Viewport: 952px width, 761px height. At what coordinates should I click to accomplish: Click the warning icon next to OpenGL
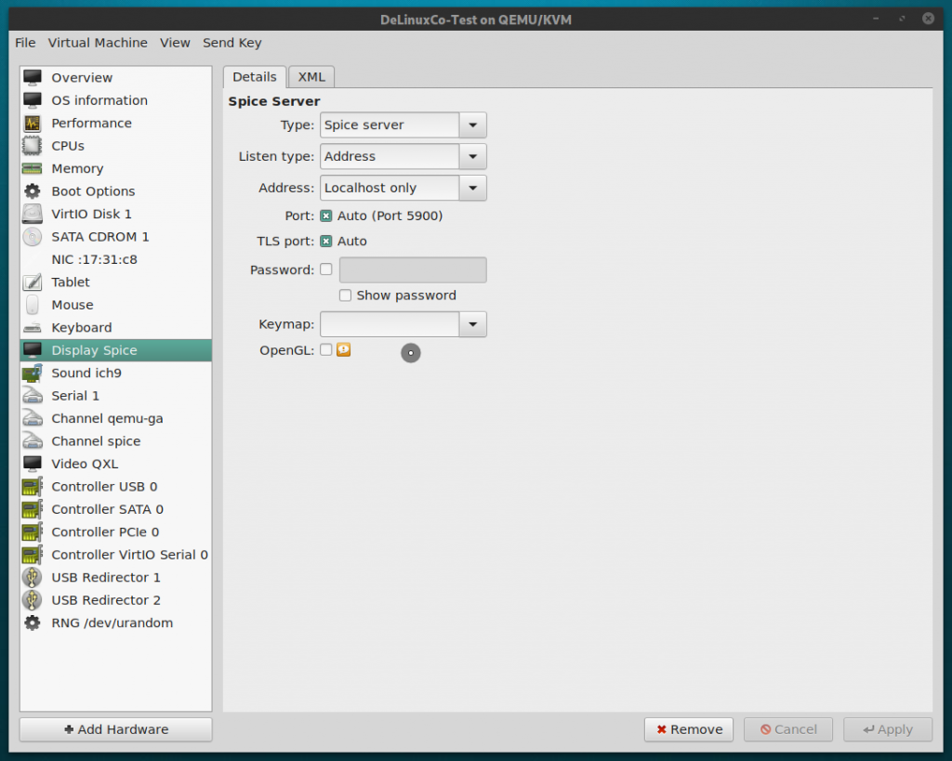coord(342,349)
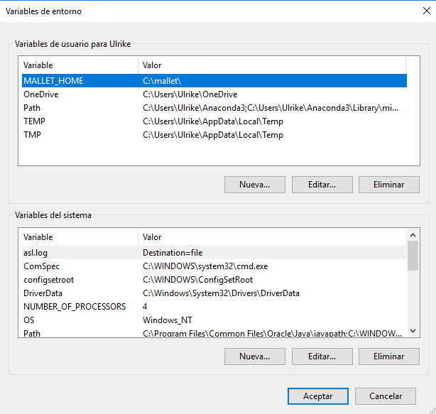This screenshot has height=414, width=436.
Task: Dismiss the dialog with Cancelar
Action: click(385, 396)
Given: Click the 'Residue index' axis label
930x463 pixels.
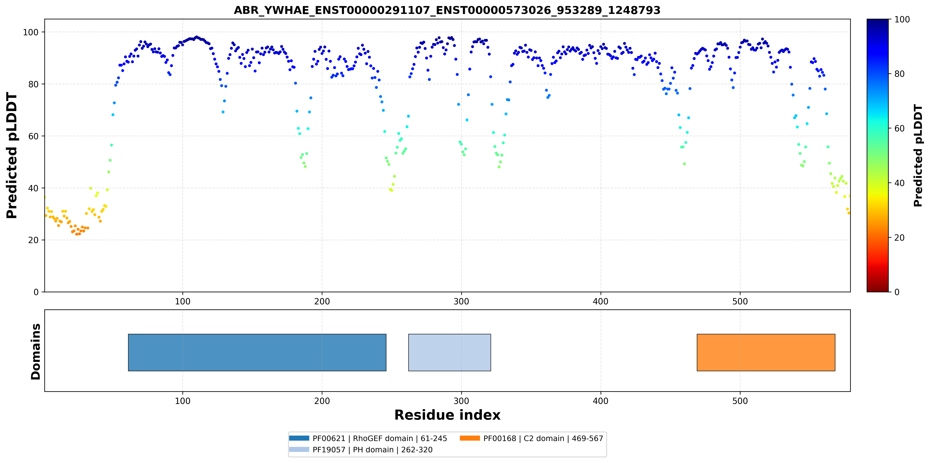Looking at the screenshot, I should (447, 415).
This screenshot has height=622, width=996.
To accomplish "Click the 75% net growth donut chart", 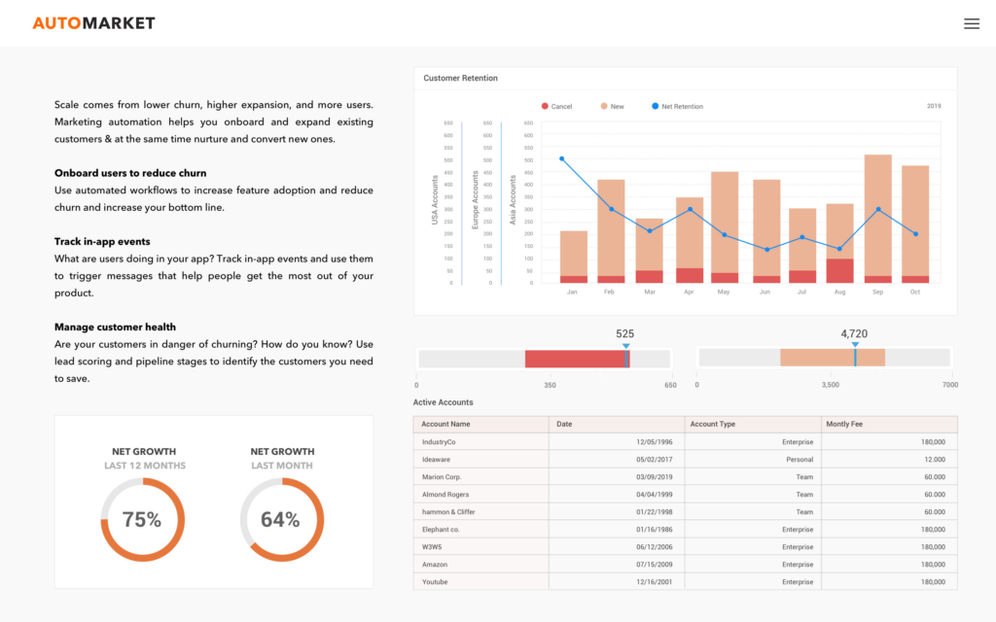I will pos(142,520).
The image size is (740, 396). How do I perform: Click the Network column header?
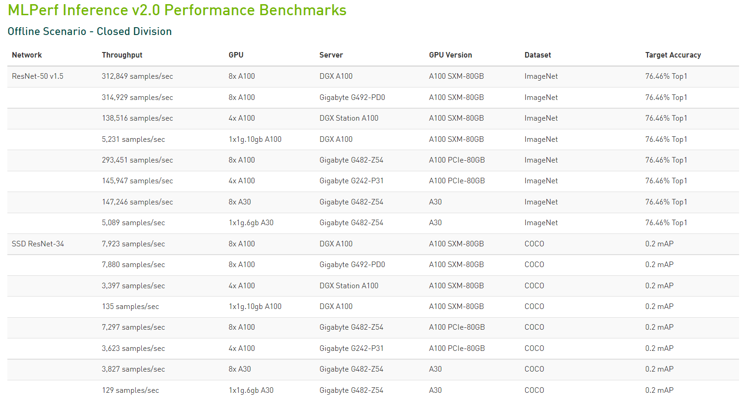tap(27, 55)
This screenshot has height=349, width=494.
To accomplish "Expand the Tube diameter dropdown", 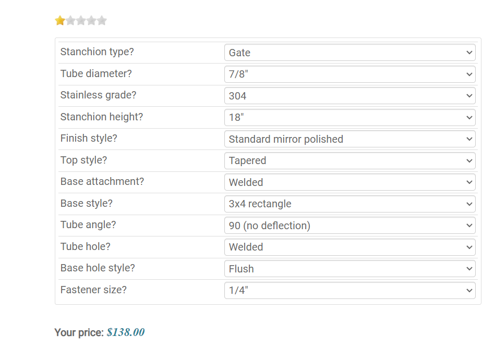I will pyautogui.click(x=350, y=74).
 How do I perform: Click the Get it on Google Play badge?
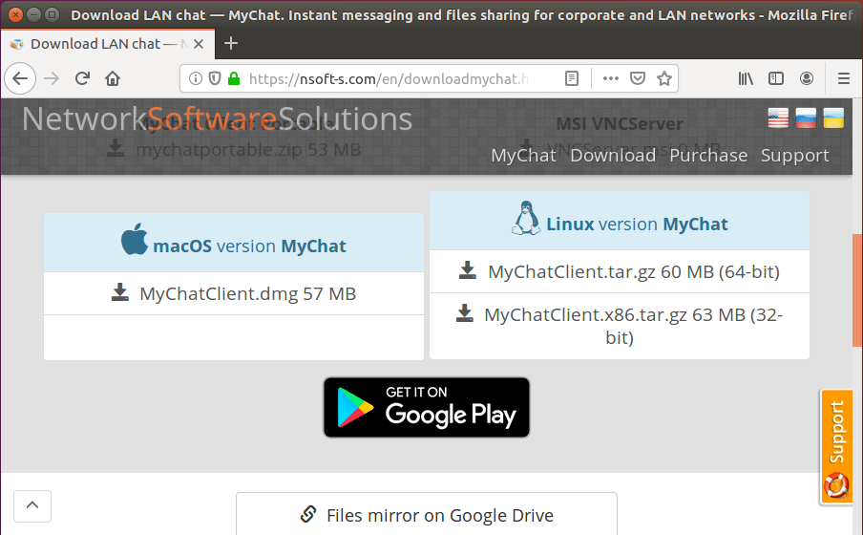[x=426, y=407]
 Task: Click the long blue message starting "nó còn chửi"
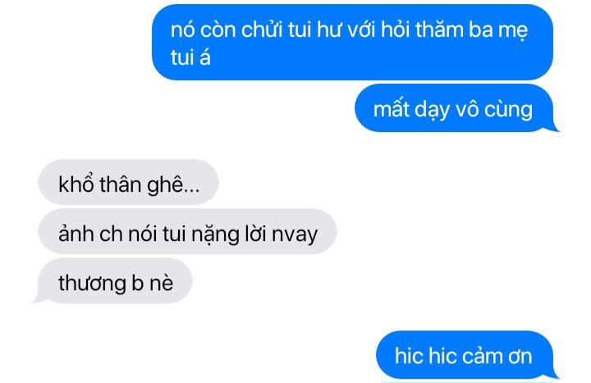(352, 42)
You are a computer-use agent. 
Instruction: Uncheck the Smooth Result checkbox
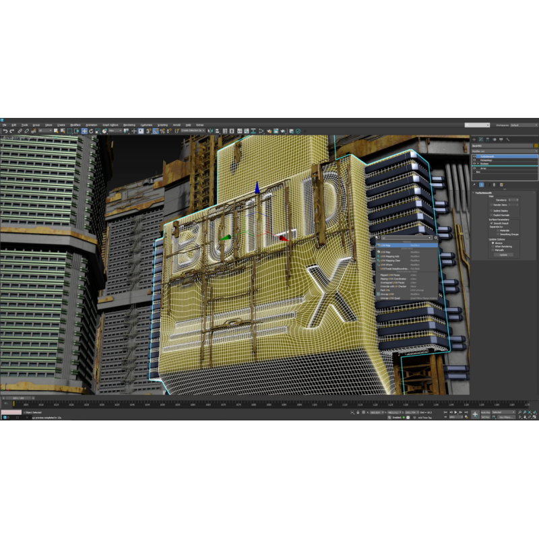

Task:
Precisely the lines from the one containing "Task: Click the" to the end of the data above, both included, should be printed; leave the pictures out.

Solution:
 Task: Click the long blue message starting "nó còn chửi"
(352, 42)
You are a computer-use agent. 
Instruction: Uncheck the Smooth Result checkbox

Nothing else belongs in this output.